El día anterior, las clases suspendidas, se fue temprano al colegio para entrenar. Esa tarde le pidió a su padre que le explicara lo que estaba pasando. Después de escuchar con atención, dijo: “Papá, ¿por qué no nos vamos a asomar?” “No, eso es muy peligroso”, respondió el padre. “Vos sos un niño todavía”.
Siguió haciendo preguntas hasta la medianoche. Antes de dormirse, le envió un mensaje a una amiga, que la madre encontró después en el teléfono: “…Nicaragua, no es cualquier basura. Somos nicaragüenses. Somos uno solo. Contra eso no podrán nunca jamás”.

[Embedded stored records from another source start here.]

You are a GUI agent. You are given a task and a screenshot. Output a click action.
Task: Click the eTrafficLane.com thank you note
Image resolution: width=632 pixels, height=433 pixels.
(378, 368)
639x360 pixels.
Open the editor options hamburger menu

Al día siguiente se levantó inquieto. Su abuela piensa ahora que su preocupación se debía a que iban a ser ya las nueve y su papá no terminaba de irse al trabajo; lo que quería era salir cuanto antes hacia las barricadas.
“Desayunamos juntos, y eso fue lo último”, dice el padre. “Entonces pasado el mediodía recibo en mi oficina una llamada desde su propio teléfono, y cuál es mi susto cuando esa persona desconocida que lo había recogido me informa que mi hijo está entrando al quirófano del hospital Bautista. Yo corrí al hospital, pero ya no lo alcancé a verlo vivo.”

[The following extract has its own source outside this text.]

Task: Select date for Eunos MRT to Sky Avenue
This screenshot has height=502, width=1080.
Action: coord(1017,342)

En la casa fue levantado una especie de altar de muertos con sus pertenencias: su último certificado de notas, sus medallas de atletismo, la guitarra en su funda, la patineta de las cabriolas que admiraban a su padre. Su carnet de colegial, sus fotos.
El artista gráfico Juancho Tijerino le hizo un retrato estilo manga, por eso de que le gustaban los animes. El pelo abundante y revuelto, los ojos diáfanos agrandados tras sus lentes de pasta, el pecho erguido cruzado por la bandera de Nicaragua que flota por encima de su camiseta deportiva, y posado sobre su hombro izquierdo un guardabarranco, el colorido pájaro nacional. Esa figura prendió en las redes y fue impresa en pancartas que navegaron entre las multitudes en las marchas, en camisetas, calcomanías. Hasta que fue prohibida.

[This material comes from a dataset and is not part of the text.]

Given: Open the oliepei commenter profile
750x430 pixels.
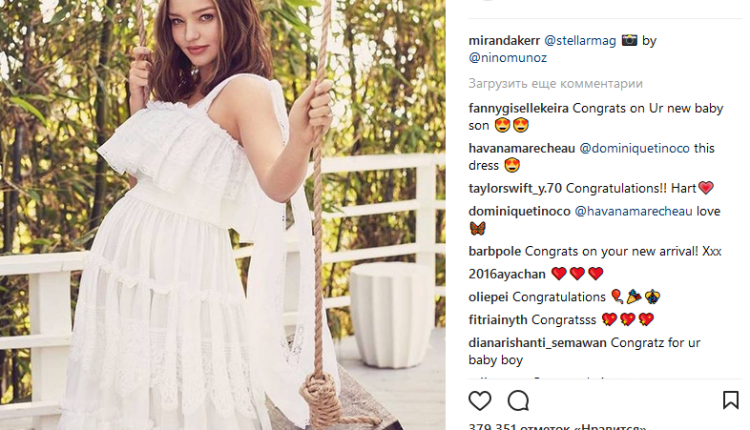Looking at the screenshot, I should (x=488, y=297).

El día en que Álvaro fue asesinado, otros muchachos cayeron también víctimas de los francotiradores, y muchos más seguirían cayendo en los días sucesivos. La cuenta de los muertos por la represión que empezó en ese mes de abril de hace tres años alcanzó más de 300.
“Mi hijo hoy cumpliera 18 años y fuera un hombrecito, estaría estudiando en alguna universidad”, dice su padre.
El sol es de incendio sobre Nicaragua en abril. Pero la hierba verde renace de los carbones, dice Ernesto Cardenal.